Nearly two years ago we were introduced to the “Big Five.” We knew Africa was the continent of big animals, and we were naively confident that we’d simply see it all. My first game drive – as they’re called here – was behind the wheel of my own car. I was certain I’d see everything I needed, so that I could hang up this nonsense of the “Big Five” and move along tasting pinotage and finding interesting coastal landscapes.
Instead I saw ostrich. Like two of them. Total.
I was confused and honestly a little bored. Then Marie came to visit. In one poorly planned afternoon we saw a baby rhino running in front of her mother, we saw springbok, kudu, and wildebeest grazing. We were intrigued, but still daunted by the idea, because now it seemed like a challenge instead of a postcard.
Then came Chobe.
You’ve imagined open-top Land Rovers and khaki-clad guides, but you’re not prepared. Accompanying my parents on their 50th anniversary world tour, the four of us set off to see the elephants graze the riverbeds. We were hooked. Our guide spent years preparing to help guests encounter the bosveld, the national park was among the best conservation areas in the world, and our hosts – families of elephants, cape buffalo, and antelope – were beyond words. I mean that. How do you describe watching the sun set behind a family of elephants grazing lush river grass as a pair of male giraffes lope by in the background. We were so close. We were among them.

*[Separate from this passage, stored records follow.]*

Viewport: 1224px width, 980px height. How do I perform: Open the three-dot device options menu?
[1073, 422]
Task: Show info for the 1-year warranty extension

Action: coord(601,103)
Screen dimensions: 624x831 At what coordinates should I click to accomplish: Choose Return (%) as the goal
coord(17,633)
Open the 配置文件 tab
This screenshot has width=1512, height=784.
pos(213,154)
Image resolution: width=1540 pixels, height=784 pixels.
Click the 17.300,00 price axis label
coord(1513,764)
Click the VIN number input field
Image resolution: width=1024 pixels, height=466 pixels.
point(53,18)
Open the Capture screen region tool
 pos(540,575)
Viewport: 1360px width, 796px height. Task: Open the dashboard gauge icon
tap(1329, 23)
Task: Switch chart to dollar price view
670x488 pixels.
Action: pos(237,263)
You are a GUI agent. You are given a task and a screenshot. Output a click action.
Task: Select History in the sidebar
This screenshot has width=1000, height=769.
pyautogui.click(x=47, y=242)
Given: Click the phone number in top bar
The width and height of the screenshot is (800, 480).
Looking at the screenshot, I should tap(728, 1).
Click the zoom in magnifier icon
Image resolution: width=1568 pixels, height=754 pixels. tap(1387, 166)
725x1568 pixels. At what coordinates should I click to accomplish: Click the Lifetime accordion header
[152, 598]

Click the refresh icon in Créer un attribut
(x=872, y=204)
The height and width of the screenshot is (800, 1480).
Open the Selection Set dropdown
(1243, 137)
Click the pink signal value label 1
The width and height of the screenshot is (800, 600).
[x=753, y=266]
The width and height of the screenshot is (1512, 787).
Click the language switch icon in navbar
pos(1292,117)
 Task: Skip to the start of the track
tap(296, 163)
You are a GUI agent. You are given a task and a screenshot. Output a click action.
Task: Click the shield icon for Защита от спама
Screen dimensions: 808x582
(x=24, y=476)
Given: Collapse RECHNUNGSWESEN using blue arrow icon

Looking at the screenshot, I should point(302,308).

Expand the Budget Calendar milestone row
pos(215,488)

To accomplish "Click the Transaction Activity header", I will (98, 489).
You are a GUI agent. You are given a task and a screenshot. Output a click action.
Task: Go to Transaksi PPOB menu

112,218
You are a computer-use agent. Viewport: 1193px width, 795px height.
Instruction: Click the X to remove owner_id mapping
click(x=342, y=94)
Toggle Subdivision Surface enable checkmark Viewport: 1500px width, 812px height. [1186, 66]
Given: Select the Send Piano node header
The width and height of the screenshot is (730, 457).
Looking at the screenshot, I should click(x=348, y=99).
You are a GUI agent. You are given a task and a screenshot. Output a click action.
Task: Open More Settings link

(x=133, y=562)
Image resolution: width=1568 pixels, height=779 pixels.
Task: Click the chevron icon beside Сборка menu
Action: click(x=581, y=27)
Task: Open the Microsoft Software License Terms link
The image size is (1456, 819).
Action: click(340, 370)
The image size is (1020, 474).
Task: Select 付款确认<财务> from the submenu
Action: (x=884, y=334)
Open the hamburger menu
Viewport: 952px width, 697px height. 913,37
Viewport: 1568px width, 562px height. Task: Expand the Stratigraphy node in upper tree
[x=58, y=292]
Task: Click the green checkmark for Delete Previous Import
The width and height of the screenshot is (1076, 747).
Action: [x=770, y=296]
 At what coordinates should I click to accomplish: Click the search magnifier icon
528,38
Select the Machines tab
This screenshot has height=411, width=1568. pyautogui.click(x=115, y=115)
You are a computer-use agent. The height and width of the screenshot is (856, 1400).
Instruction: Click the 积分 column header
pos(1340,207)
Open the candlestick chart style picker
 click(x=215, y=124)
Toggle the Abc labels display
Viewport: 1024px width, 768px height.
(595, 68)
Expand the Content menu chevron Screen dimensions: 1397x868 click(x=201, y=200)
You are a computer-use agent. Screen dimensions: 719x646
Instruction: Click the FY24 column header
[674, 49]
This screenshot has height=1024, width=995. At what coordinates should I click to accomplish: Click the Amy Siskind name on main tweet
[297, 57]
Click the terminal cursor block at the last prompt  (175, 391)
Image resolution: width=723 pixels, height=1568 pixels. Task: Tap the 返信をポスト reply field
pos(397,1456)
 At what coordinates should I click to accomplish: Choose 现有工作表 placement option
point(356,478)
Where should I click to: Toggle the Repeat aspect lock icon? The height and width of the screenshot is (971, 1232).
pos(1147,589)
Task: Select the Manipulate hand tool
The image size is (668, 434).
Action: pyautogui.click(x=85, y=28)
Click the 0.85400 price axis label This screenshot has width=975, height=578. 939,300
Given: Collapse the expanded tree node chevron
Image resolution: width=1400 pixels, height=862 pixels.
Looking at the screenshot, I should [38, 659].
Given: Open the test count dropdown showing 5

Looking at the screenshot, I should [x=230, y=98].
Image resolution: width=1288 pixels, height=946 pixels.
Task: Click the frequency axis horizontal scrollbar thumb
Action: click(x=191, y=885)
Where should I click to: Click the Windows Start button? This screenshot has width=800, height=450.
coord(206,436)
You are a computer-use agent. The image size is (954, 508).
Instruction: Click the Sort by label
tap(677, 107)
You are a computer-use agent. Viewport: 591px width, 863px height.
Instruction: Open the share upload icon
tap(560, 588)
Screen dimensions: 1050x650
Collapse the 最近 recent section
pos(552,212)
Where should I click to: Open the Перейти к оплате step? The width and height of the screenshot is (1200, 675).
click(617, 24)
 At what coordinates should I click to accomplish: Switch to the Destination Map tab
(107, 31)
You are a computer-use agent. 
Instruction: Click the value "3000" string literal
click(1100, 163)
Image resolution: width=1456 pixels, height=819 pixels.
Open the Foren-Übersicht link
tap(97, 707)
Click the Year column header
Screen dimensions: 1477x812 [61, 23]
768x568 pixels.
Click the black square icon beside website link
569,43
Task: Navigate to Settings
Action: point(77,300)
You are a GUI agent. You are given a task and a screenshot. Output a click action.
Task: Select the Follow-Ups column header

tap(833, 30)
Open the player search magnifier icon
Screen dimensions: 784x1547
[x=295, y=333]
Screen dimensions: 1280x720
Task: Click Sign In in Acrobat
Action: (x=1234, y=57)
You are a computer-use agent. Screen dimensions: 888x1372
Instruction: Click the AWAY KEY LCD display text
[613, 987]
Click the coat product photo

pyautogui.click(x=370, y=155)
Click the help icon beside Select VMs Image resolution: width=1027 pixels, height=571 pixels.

We were setting off on a much longer expedition than we’d planned. And it’s not as easy as one might imagine.
Pilanesburg, Rietvlei, Chobe, Kruger. We hit them all, cameras in-hand and expectant. We got to three: elephants, rhino, and cape buffalo, and we left Kruger a little disappointed and unsure we would ever see Africa’s iconic cats.
Last weekend we had the opportunity to travel to a conservation area with some close friends. We were ready, with rented lenses and hopeful, but skeptical eyes. We’d been on this ride so many times before. But our guide was resolute. He wanted to hit the trails before anyone else and wasn’t satisfied until we saw cats. Up close. Close enough to make you a little nervous. Soon enough we were spitting distance from a pair of lions and then screaming down a bumpy road to find leopard cubs before they vanished into the night. All the while snapping pictures and whispering to each other incredulously that this was really happening.
Below is the best of what we captured. A year and a half of effort. Drives, cameras, cold, and sun. We’re grateful for the opportunities, and thankful for the many hands that helped us to capture these moments. -B (& m)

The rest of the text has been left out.